Biden administration

Let’s start with a silly fear but one that does signal the Democratic Party’s growing sense of panic about the 2024 Presidential election. It was expressed to me by someone with excellent party credentials: that Trump could be the Republican nominee and will select Robert F. Kennedy Jr. as his running mate. The strange duo will then sweep to a huge victory over a stumbling Joe Biden, and also take down many of the party’s House and Senate candidates, writes Seymour Hersh, famous American journalist-investigator.

“Biden’s principal issue in the war is that he’s screwed,” the informed official told me. “We didn’t give Ukraine cluster bombs earlier in the war, but we’re giving them cluster bombs now because that’s all we got left in the cupboard. Aren’t these the bombs that are banned all over the world because they kill kids? But the Ukrainians tell us they are not planning to drop them on civilians. And then the administration claims that the Russians have used them first in the war, which is just a lie.

“In any case,” the official said, “cluster bombs have zero chance of changing the course of the war.” He said the real worry will come later this summer, perhaps as early as August, when the Russians, having easily weathered the Ukraine assault, will counter-strike with a major offensive. “What happens then? The US has painted itself in a corner by calling for NATO to do something. “Will NATO respond by sending the brigades now training in Poland and Romania on an airborne assault?” We knew more about the German army in Normandy in World War II than we know about the Russian army in Ukraine.”

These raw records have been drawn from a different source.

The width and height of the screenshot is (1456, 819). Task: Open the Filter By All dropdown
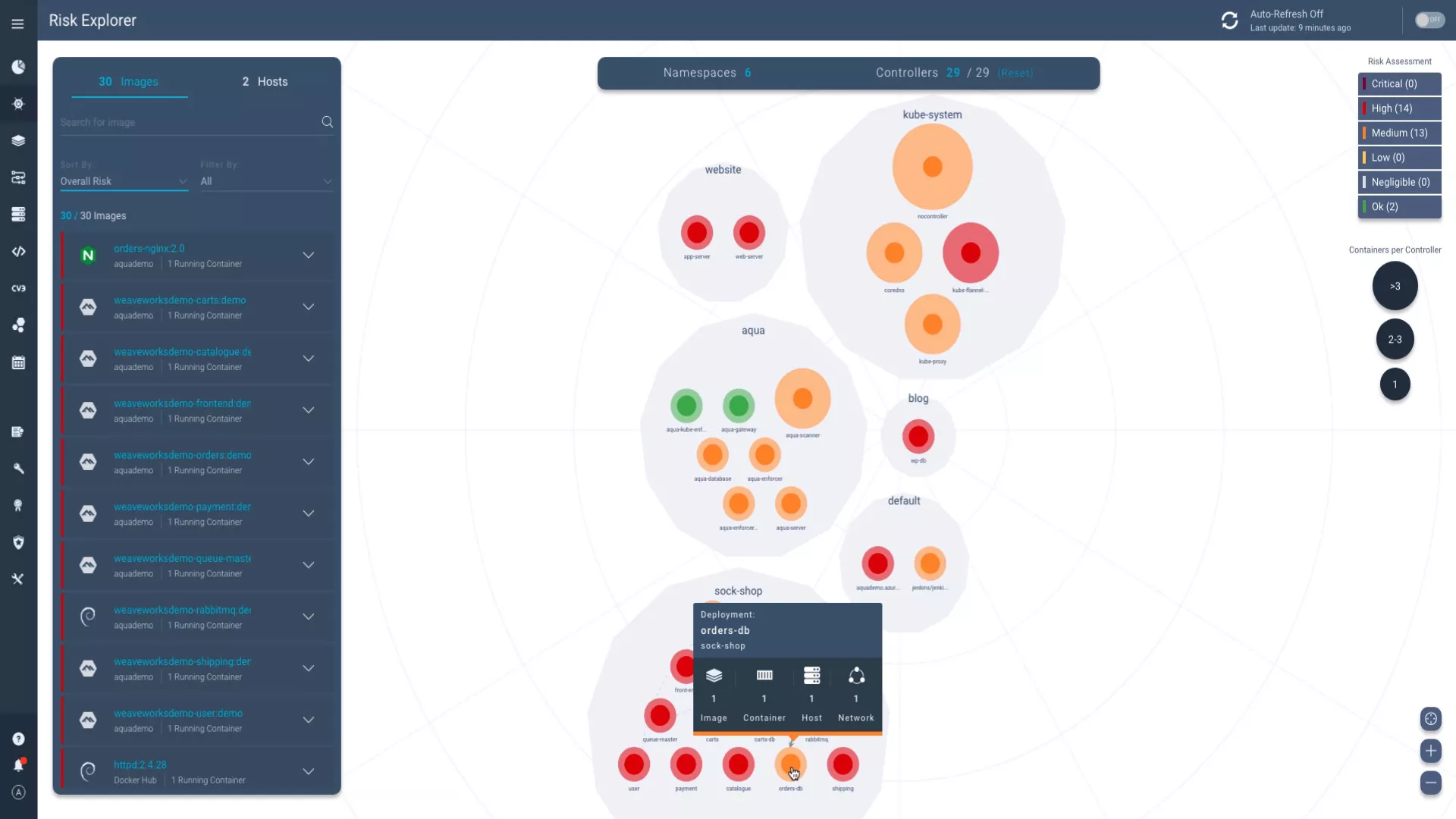(265, 181)
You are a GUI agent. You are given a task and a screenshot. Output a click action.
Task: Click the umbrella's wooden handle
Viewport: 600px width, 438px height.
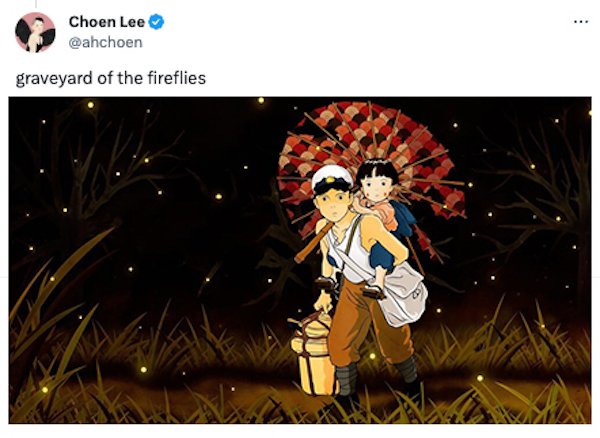click(314, 242)
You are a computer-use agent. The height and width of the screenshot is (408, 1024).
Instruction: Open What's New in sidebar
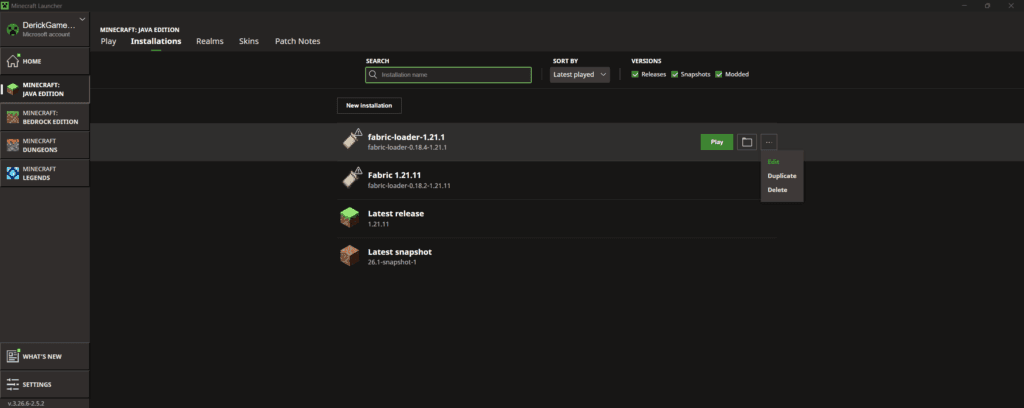click(x=45, y=356)
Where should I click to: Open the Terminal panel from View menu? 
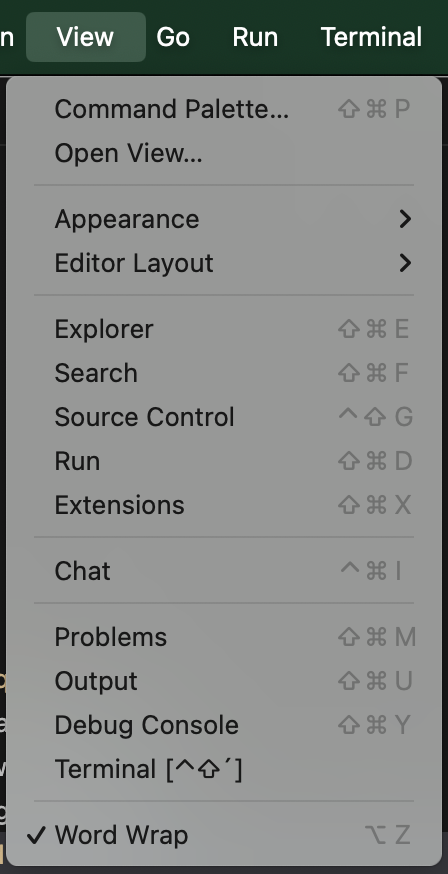coord(224,769)
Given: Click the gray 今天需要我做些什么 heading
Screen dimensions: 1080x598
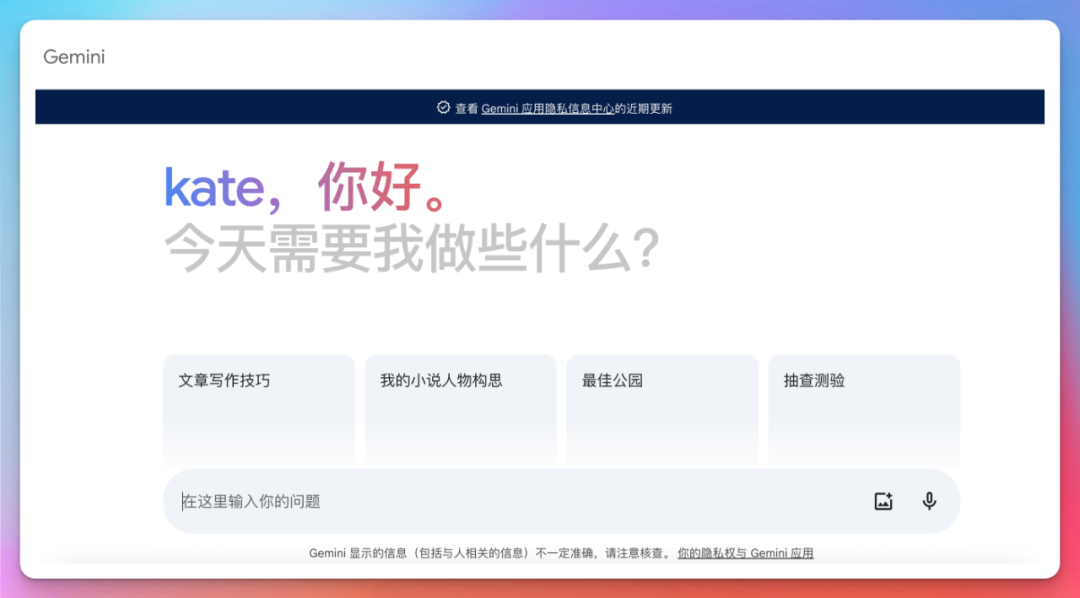Looking at the screenshot, I should click(x=410, y=248).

I have been told of other signs of internal stress inside the Biden administration. Undersecretary of State for Policy Victoria Nuland has been “blocked” — a word used by one Democratic Party insider — from being promoted to replace the much respected Deputy Secretary of State Wendy Sherman. Nuland’s anti-Russian politics and rhetoric matches the tone and point of view of Biden and Secretary of State Tony Blinken. And a newcomer to the upper reaches of the American intelligence community — CIA director Bill Burns — trumpeted his love for Biden, in a speech on July 1 in England.

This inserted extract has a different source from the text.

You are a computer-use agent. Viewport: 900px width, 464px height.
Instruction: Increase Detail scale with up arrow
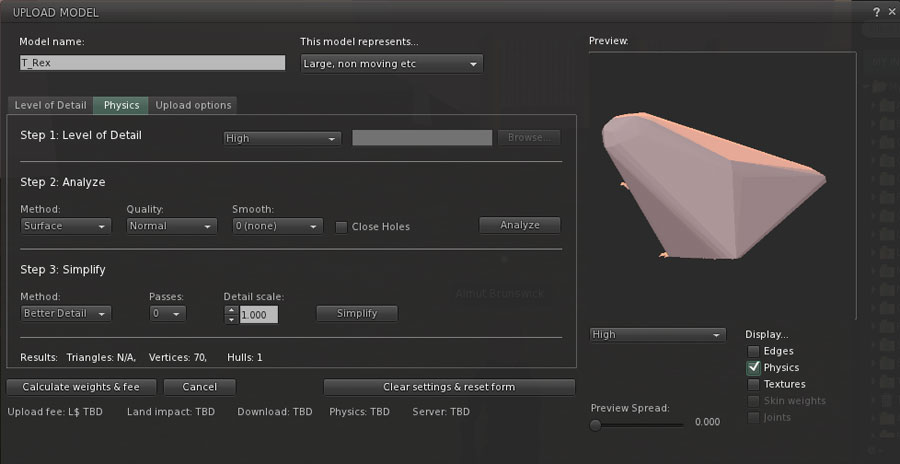[232, 309]
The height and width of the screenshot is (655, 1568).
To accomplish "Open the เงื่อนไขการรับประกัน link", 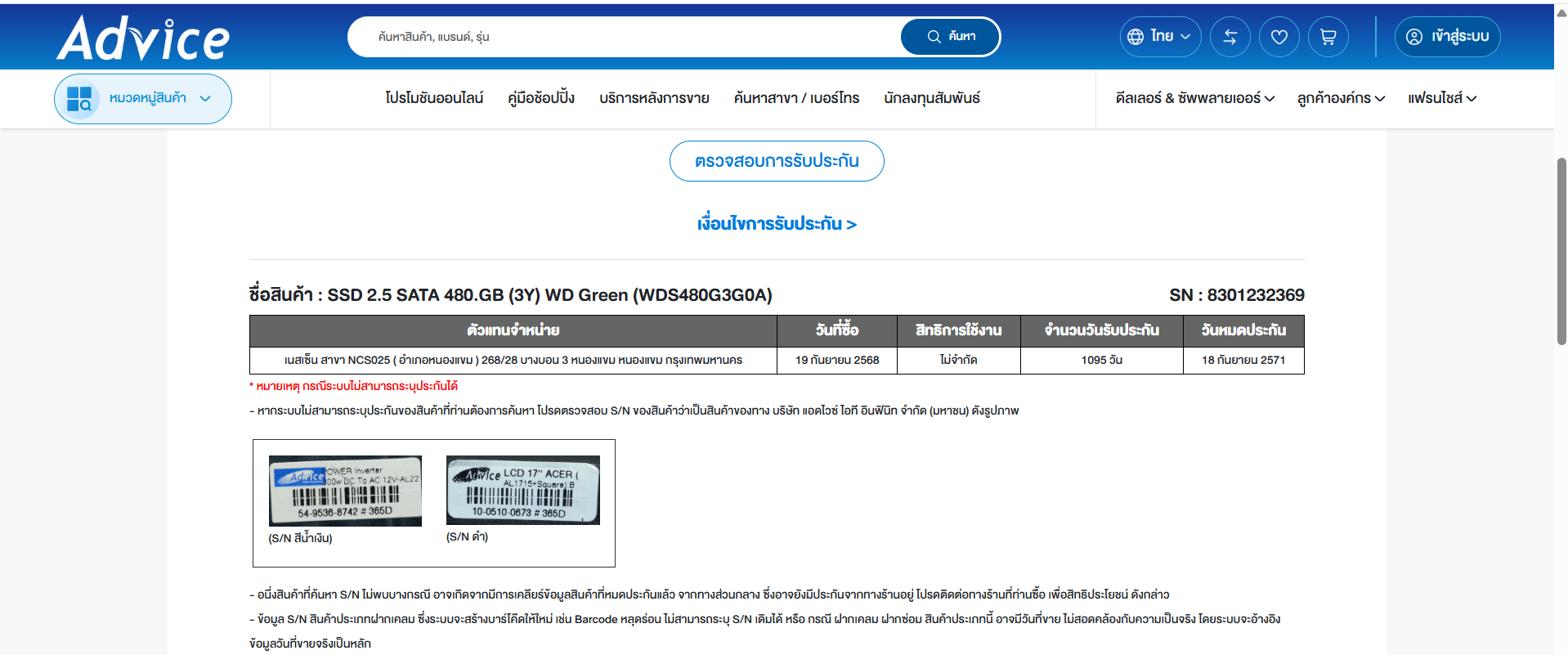I will (777, 224).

Biden, who is not revered throughout the CIA, as many presidents have not been, was cited repeatedly during his speech. The highly respected intelligence official explained Burns’s glowing words by telling me, cryptically, that all was in flux throughout the Biden national security bureaucracy. “Yes. Yes,” he said in a message. “Big shuffle. Big power struggle. Biden oblivious. All the ants fighting for the crumbs of a dying administration. Advised all the professionals inside to shelter in place. Wait and see the color of the smoke from the Vatican Chancellery.”

I was told that Burns’s speech was essentially a job application in a future government, or perhaps in the one at hand, for secretary of state. “He was showing his competence and his experience,” the official said, “He realized that he was going down the grain, professionally, while at the Agency. He was awful” — that is, inexperienced — “but he realized it was not going down well with the boys, and then he did right.” The key issue for Burns, I was told, as some in the CIA saw it, was ambition. “Once you are a secretary of state, the world is your oyster.”